## DATA PROVIDED
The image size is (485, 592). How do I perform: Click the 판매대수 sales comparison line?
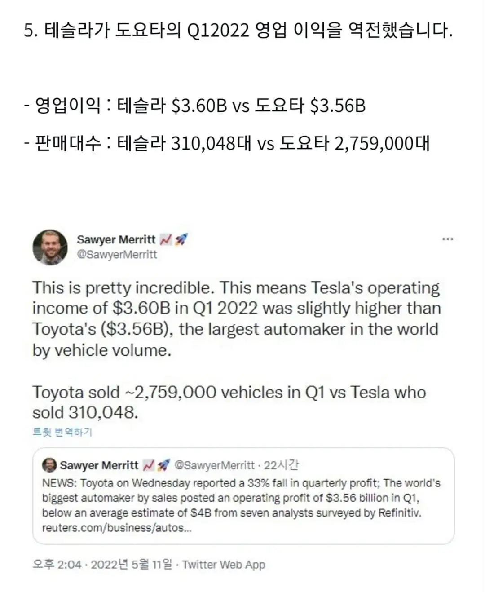227,144
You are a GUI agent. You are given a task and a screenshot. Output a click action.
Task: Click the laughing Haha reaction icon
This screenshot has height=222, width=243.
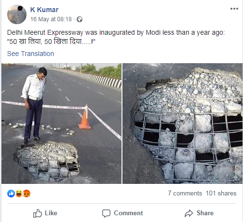point(19,194)
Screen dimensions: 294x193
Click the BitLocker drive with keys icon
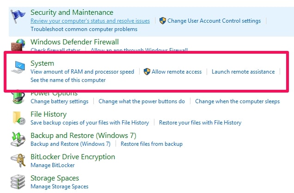(18, 161)
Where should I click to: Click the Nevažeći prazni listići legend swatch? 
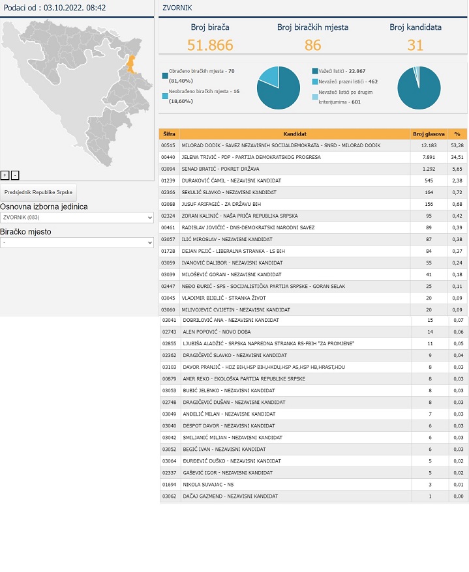[x=315, y=82]
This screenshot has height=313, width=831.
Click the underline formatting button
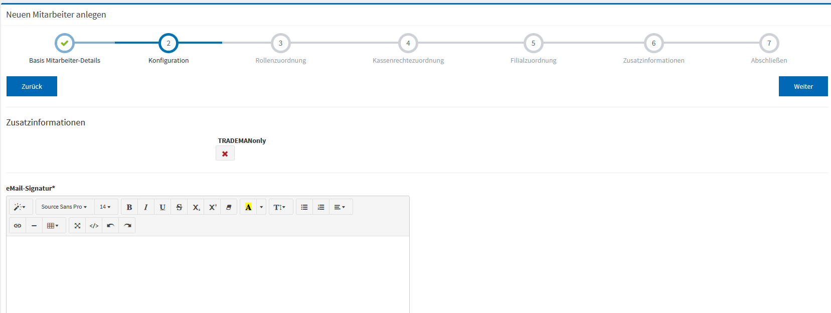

## PROBLEM DESCRIPTION
Reproduce exactly the lines that run from the line holding "Screen dimensions: 294x193" through the final line of the entries, and omit every picture.

## TASK RESPONSE
Screen dimensions: 294x193
Click the BitLocker drive with keys icon
(18, 161)
Where should I click to: Click the Nevažeći prazni listići legend swatch? 
[x=315, y=82]
This screenshot has height=313, width=831.
Click the underline formatting button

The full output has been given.